Snyder’s project is one of many unlocking clues tucked away in our DNA.
Scientists believe that chronic diseases—such as diabetes, heart disease, cancer, and Alzheimer’s—are caused in part by genetic factors. By studying our genomes, they hope to figure out what variations lead to these diseases, as well as how doctors can treat patients more effectively. Researchers already know about a few thousand genome variations that lead to true medical consequences—and add to that knowledge base every year.
This intense study of our genomes has paved the way for personalized medicine, the tailoring of medical treatment to the individual characteristics of a patient, according to the President’s Council on Advisors on Science and Technology.
Our bodies respond to medications slightly differently: While one treatment or medication may work well for one patient, it may not be the best solution for another. By studying a patient’s genome, doctors can know who will benefit from a prevention or therapeutic treatment, sparing expense and side effects for those who won’t. So, for example, if someone’s a poor metabolizer of a drug (because they carry a known genetic variant that reduces efficiency), doctors can alter the dosage or perhaps offer a completely different medication, explains AAAS Fellow Rex Chisholm, a professor in cell and molecular biology at the Center for Genetic Medicine and Surgery at Northwestern University.
Sequencing genomes can also yield valuable information for healthy people. Armed with specifics on their DNA, people can foresee risks and make more informed lifestyle choices.
That’s been the focus of Snyder’s lab, which is looking beyond genomes to other health markers, such as microbiomes (the microbes that flourish in our guts and even in our mouths and on our skin that help keep us healthy).

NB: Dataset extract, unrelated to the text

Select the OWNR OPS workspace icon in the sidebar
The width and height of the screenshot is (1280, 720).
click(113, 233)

Scientists are realizing the importance of these microbiomes for our overall health and studying the relationship between specific diseases and these beneficial microbes that dwell inside of us.

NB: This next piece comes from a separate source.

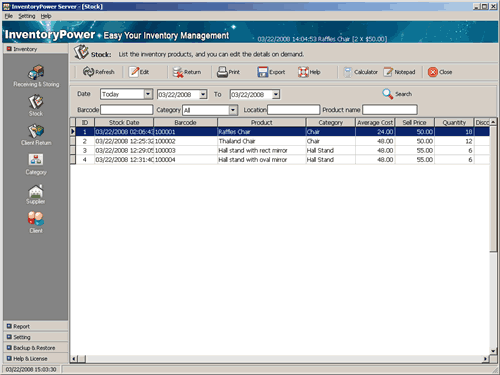This screenshot has width=500, height=375.
Task: Click the Product name input field
Action: pyautogui.click(x=390, y=110)
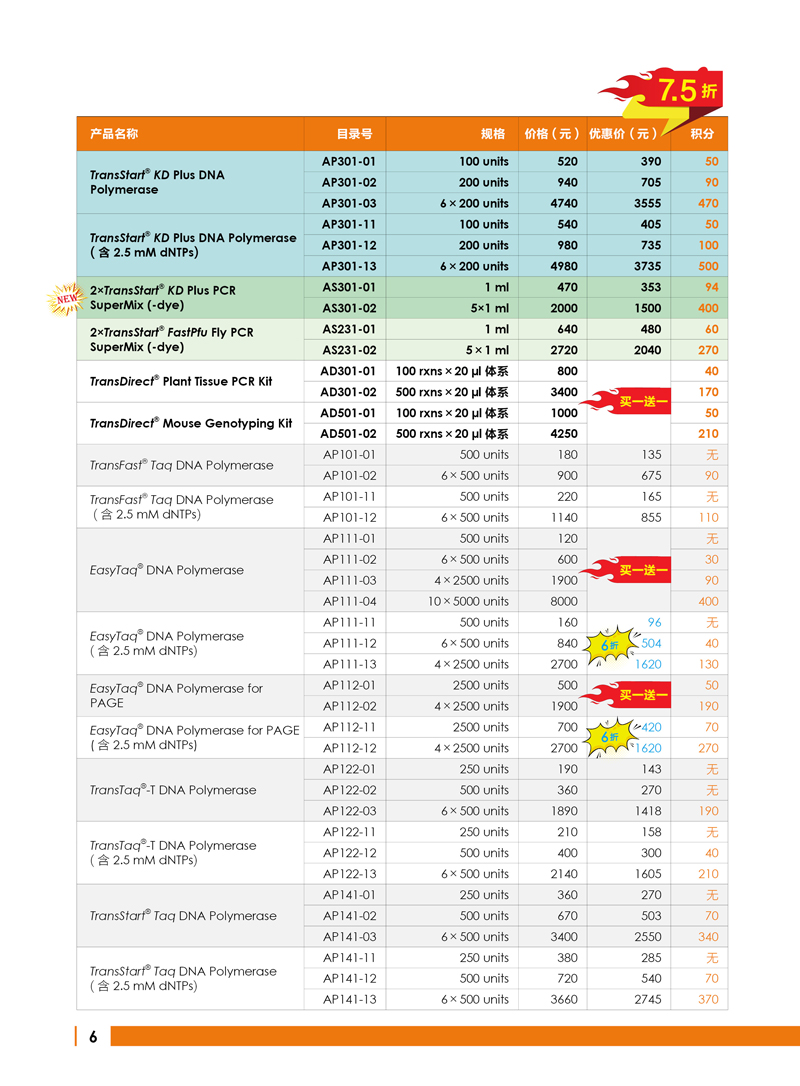
Task: Click the TransTaq-T DNA Polymerase product name
Action: click(173, 790)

Those microbiomes are just some of the billions of markers that his lab is tracking. “We don’t know which of the billions of markers we’re following right now are going to be the most informative,” Snyder says. Eventually, routine tests for regular patients will be some subset of that.
Such longitudinal studies—where patients give a regular blood sample—would help clinicians trying to catch disease early by showing changes relative to a particular individual’s baseline healthy state. “To me, that’s the nature of personalized medicine,” says Snyder.
Among the biggest advances in personalized medicine is understanding and treating cancer, explains AAAS member Alan Shuldiner, director of the Program in Personalized and Genomic Medicine at the University of Maryland in Baltimore.
“These days, if you have cancer, there’s a good chance you’ll get your genome sequenced, and that information will lead to the possible drugs that you might take,” Snyder says. It’s also clear that cancer is a genetic disease, in terms of predisposition.
That’s why actress Angelina Jolie—whose mother died of breast cancer—used genetic testing to inform her decision to undergo a double mastectomy. The tests revealed that Jolie carried the BRCA1 gene and an 87 percent risk of breast cancer.
It’s also clear that everyone’s cancer is different. “There are some common themes, but in general they’re pretty different,” says Snyder, who says that personalized treatment will be standard of care in the not-too-distant future.
More new developments focus on mystery diseases or conditions. In some cases, sequencing can reveal a disease that’s known and hadn’t been suspected; in other cases, there’s a completely new disease. For half of those mystery cases, researchers can at least get a short list of possibilities to narrow the field.
And as researchers gather more cases—people whose diseases or conditions share the same characteristics and whose genomes share the same mutation—databases grow.